Thanks to rising living costs, stagnant wages, and unemployment, many households throughout the UK are living on the edge of a knife, and recent changes to benefit rules may cause more people to lose their homes, the Shelter recently said.
According to statistics released by the charity, which it says come from 2011 census data and figures from the Ministry of Justice, possession claims have risen across England.
Possession claims are applications made by landlords and lenders to a court in an effort to repossess a house, and they are the first step in the process of obtaining a possession order.
From July 2012 to June 2018, eviction and possession claims in North Yorkshire and Richmondshire skyrocketed by 80.3 per cent.

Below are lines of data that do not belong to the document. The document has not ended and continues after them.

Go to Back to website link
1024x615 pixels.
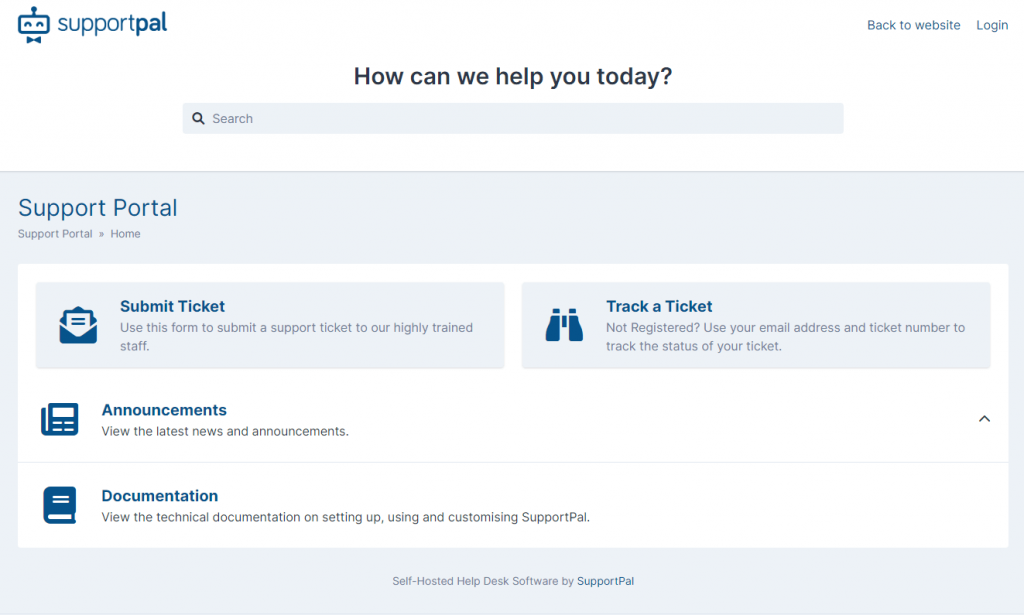(x=914, y=25)
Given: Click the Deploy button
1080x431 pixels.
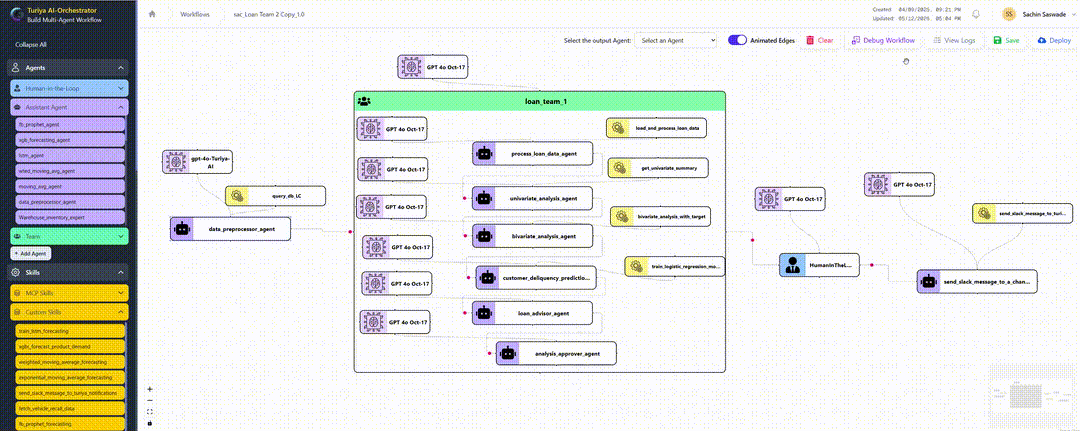Looking at the screenshot, I should (1054, 41).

Following North Yorkshire and Richmondshire, West Somerset experienced a 65.7 per cent increase in possession claims, and Watford experienced a 50.8 per cent increase.
However, at one in every 35 homes, Newham in east London has the most homes at risk of repossession.

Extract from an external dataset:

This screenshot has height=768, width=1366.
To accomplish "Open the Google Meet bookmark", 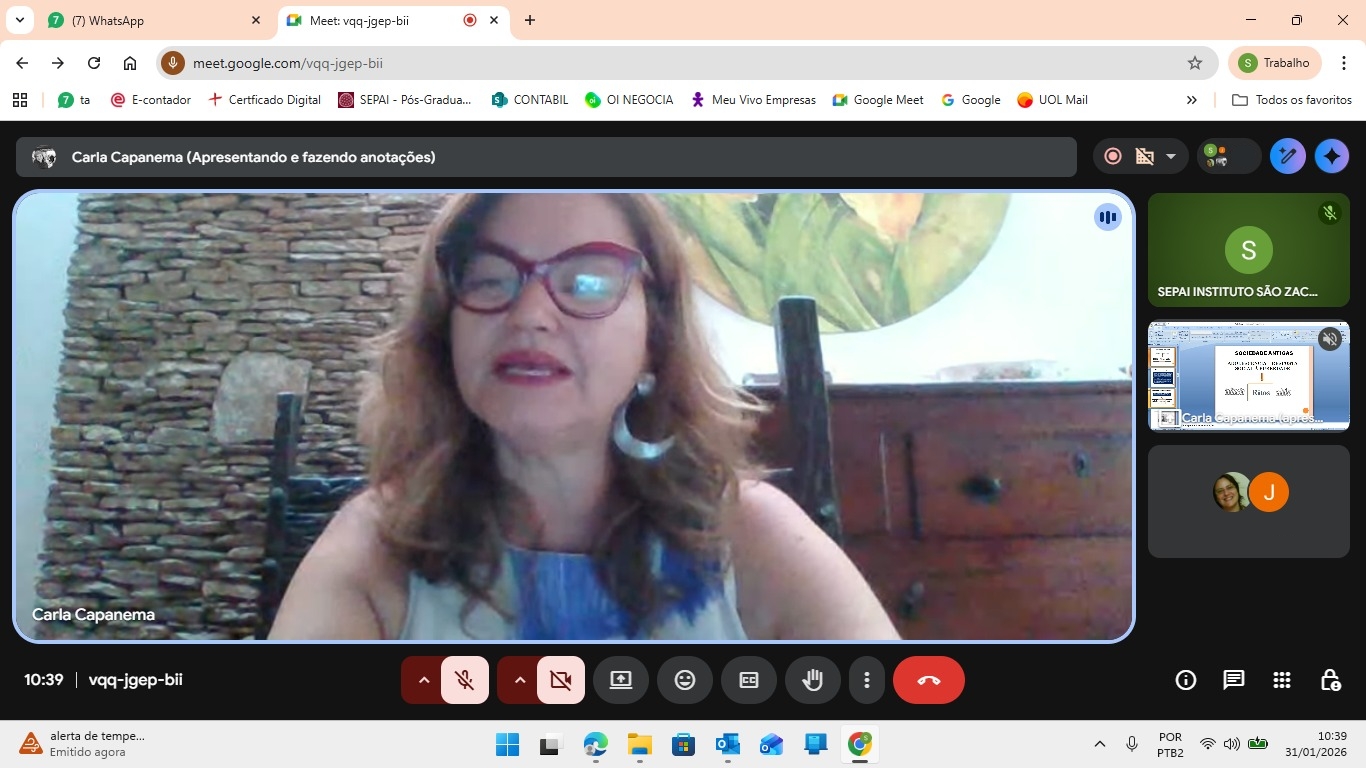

Outside of London, Wolverhampton has the highest number of possession claims, with one in every 59 homes currently under threat. Luton, Nottingham, Peterborough, and Salford all have one in 63 houses at risk.
In Brent, a borough of London, 2,747 houses are at risk of repossession, which is a 37.6 per cent increase from the 1,997 houses at risk only a year earlier.
These figures are being used by Shelter for a campaign against the removal of financial safety nets for Britons who become unemployed.
With the universal credit system, which was rolled out nationally this month, the housing benefit will be reduced for recently unemployed individuals. With these changes, a family paying average rent for a three-bedroom home will need an additional £100 or more each month when they become unemployed in order to avoid risking the loss of their home.
Campbell Robb, Shelter’s chief executive, stated, “This research shows that thousands of families all over England are dealing with the devastating possibility of losing their home. In some places as many as one home in every street is now at risk.”
He concluded, “It’s right we create a welfare system that’s fair but government changes to the safety net are leaving ordinary families exposed.”